The glacier has undergone significant retreat since the second half of the 19th century. Measurements indicate a loss of roughly 4 km² of surface area between 1865 and 2023, including about 1.5 km² in the fifty years preceding the survey. From the early 1970s to 2023, the front of the glacier's right lobe retreated by approximately 650 m, while the left lobe receded by about 750 m.

== History ==
From the Middle Ages until the mid-19th century, the Rutor Glacier was notorious for the sudden outburst floods of Lake Santa Margherita.
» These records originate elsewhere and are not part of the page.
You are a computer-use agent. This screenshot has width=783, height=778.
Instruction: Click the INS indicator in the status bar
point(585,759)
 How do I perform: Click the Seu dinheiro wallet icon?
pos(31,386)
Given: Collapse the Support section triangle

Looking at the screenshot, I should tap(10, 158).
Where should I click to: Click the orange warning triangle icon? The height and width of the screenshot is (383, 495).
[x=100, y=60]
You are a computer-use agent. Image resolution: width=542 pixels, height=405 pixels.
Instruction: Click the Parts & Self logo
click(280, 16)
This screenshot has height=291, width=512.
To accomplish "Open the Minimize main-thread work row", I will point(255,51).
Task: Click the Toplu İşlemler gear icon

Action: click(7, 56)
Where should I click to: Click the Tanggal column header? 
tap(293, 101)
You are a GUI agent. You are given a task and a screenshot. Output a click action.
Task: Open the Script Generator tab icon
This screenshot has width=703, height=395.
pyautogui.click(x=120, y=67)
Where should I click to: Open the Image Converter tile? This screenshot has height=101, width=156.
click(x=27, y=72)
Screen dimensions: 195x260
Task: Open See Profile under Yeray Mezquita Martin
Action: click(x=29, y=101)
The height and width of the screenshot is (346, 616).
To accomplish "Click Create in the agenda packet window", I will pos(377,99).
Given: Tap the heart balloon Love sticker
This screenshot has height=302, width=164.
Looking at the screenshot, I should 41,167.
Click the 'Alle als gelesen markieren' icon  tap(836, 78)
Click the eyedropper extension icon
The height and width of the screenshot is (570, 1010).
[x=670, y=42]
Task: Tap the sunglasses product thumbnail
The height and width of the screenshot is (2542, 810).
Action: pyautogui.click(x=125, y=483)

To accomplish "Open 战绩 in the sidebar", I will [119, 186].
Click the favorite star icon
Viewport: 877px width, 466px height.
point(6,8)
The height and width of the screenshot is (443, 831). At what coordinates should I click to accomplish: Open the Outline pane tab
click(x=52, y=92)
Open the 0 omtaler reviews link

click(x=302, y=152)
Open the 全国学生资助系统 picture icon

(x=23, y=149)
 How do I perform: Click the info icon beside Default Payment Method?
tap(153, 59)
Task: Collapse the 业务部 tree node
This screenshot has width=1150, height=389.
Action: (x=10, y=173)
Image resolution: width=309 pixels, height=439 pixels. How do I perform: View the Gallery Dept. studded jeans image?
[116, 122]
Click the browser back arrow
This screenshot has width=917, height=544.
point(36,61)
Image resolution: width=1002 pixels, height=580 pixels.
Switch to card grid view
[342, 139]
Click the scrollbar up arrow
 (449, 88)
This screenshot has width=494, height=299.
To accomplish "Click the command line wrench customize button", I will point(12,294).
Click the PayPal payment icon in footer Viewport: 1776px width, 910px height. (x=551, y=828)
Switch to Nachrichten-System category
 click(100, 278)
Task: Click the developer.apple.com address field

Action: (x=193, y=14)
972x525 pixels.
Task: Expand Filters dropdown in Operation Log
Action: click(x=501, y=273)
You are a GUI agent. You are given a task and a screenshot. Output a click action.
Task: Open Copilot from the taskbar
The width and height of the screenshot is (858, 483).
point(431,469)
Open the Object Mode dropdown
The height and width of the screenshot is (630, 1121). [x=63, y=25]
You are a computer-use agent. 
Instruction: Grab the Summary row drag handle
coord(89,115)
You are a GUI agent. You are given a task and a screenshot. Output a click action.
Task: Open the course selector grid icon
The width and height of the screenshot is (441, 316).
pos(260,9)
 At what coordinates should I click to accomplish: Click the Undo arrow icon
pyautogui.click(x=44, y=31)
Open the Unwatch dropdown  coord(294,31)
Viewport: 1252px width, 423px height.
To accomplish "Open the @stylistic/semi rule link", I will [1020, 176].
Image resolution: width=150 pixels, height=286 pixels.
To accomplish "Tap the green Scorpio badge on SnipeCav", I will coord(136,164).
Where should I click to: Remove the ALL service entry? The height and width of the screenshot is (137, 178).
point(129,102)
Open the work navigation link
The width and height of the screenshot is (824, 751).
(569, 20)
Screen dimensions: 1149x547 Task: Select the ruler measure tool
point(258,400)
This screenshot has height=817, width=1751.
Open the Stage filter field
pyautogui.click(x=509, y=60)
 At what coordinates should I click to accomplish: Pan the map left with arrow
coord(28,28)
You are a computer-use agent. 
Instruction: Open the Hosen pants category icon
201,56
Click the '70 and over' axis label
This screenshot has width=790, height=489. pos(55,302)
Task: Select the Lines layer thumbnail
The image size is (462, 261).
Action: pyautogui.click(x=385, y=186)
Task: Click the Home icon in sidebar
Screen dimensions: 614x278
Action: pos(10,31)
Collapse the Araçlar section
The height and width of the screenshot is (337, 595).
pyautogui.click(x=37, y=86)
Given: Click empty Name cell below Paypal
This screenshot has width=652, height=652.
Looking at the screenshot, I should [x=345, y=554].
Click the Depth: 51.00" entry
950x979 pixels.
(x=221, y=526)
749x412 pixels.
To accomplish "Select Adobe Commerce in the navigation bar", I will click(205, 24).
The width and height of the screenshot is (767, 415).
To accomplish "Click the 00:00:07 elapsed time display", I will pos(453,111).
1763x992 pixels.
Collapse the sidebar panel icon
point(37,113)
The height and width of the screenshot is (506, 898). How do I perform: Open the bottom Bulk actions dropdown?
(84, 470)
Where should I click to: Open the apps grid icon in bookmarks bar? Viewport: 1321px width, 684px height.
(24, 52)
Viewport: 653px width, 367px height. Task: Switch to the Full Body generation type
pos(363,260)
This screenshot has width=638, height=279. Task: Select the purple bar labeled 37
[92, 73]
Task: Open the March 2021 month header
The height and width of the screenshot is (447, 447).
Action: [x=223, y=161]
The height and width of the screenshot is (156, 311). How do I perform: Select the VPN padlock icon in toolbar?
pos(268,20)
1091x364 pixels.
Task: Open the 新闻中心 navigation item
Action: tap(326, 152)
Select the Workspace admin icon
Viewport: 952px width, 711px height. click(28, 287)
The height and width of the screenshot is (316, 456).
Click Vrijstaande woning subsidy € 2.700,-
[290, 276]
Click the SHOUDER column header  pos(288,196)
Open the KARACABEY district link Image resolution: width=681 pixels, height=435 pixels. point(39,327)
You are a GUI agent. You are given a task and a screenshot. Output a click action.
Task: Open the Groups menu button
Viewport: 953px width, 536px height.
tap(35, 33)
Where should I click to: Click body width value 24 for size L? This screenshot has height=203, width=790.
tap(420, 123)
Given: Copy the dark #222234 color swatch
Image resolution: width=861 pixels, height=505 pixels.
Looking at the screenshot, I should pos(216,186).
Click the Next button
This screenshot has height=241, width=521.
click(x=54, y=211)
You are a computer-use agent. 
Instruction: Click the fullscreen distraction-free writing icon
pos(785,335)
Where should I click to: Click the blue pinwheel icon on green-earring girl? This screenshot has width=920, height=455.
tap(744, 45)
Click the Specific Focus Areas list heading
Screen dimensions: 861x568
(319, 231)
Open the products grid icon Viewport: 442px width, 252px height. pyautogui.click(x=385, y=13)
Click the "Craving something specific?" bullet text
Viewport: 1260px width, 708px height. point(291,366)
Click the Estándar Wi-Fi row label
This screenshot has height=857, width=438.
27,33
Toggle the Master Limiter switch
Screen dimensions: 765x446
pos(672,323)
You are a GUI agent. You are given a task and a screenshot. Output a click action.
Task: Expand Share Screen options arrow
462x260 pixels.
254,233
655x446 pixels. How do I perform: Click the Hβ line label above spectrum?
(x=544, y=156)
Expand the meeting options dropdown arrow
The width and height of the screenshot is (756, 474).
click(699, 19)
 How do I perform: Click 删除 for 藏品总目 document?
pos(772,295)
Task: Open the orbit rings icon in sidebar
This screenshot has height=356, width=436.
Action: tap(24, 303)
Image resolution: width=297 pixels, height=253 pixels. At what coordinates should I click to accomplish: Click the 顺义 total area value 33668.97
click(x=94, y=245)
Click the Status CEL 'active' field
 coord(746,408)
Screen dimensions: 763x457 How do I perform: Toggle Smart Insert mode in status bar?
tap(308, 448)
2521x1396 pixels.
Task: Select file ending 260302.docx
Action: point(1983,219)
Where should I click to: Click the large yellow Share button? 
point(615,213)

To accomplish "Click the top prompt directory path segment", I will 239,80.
The lake had formed behind an ice dam created by the glacier's tongue and occupied the basin where Refuge Deffeyes now stands. When the ice dam failed, vast volumes of water surged into the Dora di La Thuile (Doire de La Thuile), triggering floods that could be catastrophic and, in some cases, travel downstream along the Dora Baltea almost as far as Aosta.

Historical records attribute dozens of these glacial lake outburst floods to the glacier between 1594 and 1864, including the particularly devastating floods of 1594 and 1595.